Supported PaddlePaddle Layers

For the list of supported standard layers, refer to the Supported Framework Layers page.

Officially Supported PaddlePaddle Models

The following PaddlePaddle models have been officially validated and confirmed to work (as of OpenVINO 2022.1):

Model Name

Model Type

Description

ppocr-det

optical character recognition

Models are exported from PaddleOCR. Refer to READ.md.

ppocr-rec

optical character recognition

Models are exported from PaddleOCR. Refer to READ.md.

ResNet-50

classification

Models are exported from PaddleClas. Refer to getting_started_en.md.

MobileNet v2

classification

Models are exported from PaddleClas. Refer to getting_started_en.md.

MobileNet v3

classification

Models are exported from PaddleClas. Refer to getting_started_en.md.

BiSeNet v2

semantic segmentation

Models are exported from PaddleSeg. Refer to model_export.md.

DeepLab v3 plus

semantic segmentation

Models are exported from PaddleSeg. Refer to model_export.md.

Fast-SCNN

semantic segmentation

Models are exported from PaddleSeg. Refer to model_export.md.

OCRNET

semantic segmentation

Models are exported from PaddleSeg. Refer to model_export.md.

Yolo v3

detection

Models are exported from PaddleDetection. Refer to EXPORT_MODEL.md.

ppyolo

detection

Models are exported from PaddleDetection. Refer to EXPORT_MODEL.md.

MobileNetv3-SSD

detection

Models are exported from PaddleDetection. Refer to EXPORT_MODEL.md.

U-Net

semantic segmentation

Models are exported from PaddleSeg. Refer to model_export.md.

BERT

language representation

Models are exported from PaddleNLP. Refer to README.md.

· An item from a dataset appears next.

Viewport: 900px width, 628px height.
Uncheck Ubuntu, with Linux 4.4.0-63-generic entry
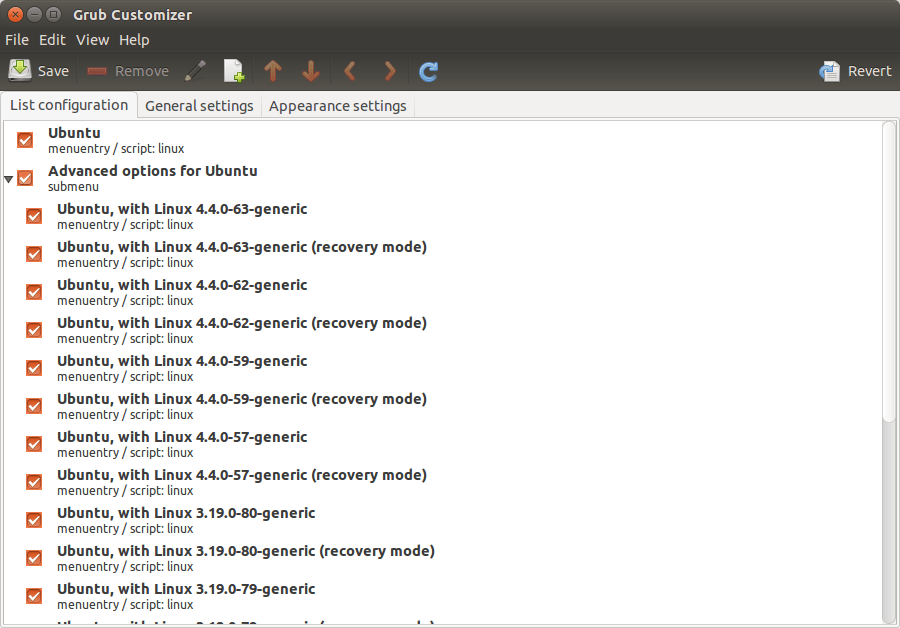tap(33, 216)
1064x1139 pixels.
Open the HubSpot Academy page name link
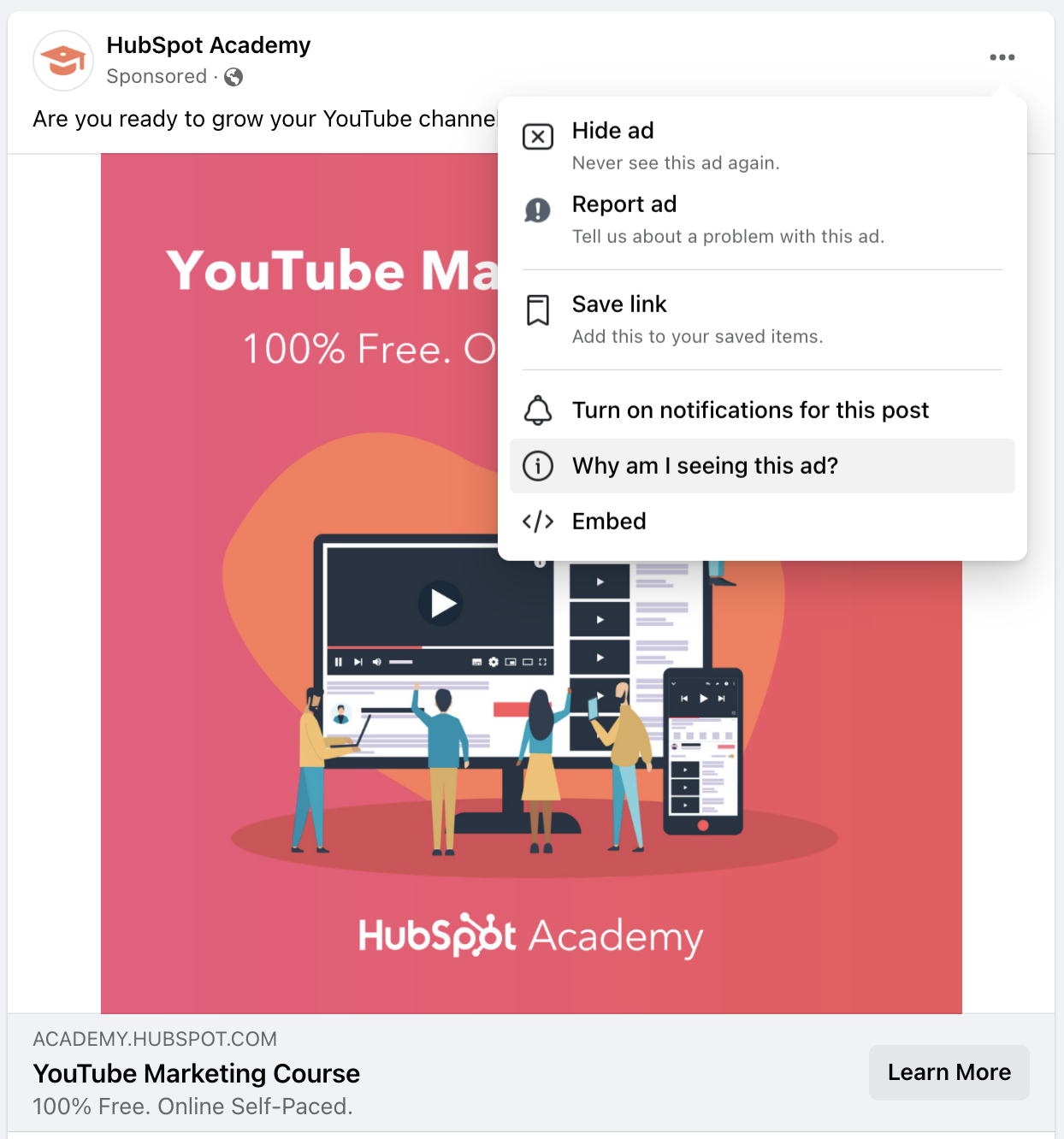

Frequently Asked Questions (FAQ)

When Model Optimizer is unable to run to completion due to typographical errors, incorrectly used options, or other issues, it provides explanatory messages. They describe the potential cause of the problem and give a link to the Model Optimizer FAQ, which provides instructions on how to resolve most issues. The FAQ also includes links to relevant sections in the Model Optimizer Developer Guide to help you understand what went wrong.

Additional Resources

See the Model Conversion Tutorials page for a set of tutorials providing step-by-step instructions for converting specific PaddlePaddle models.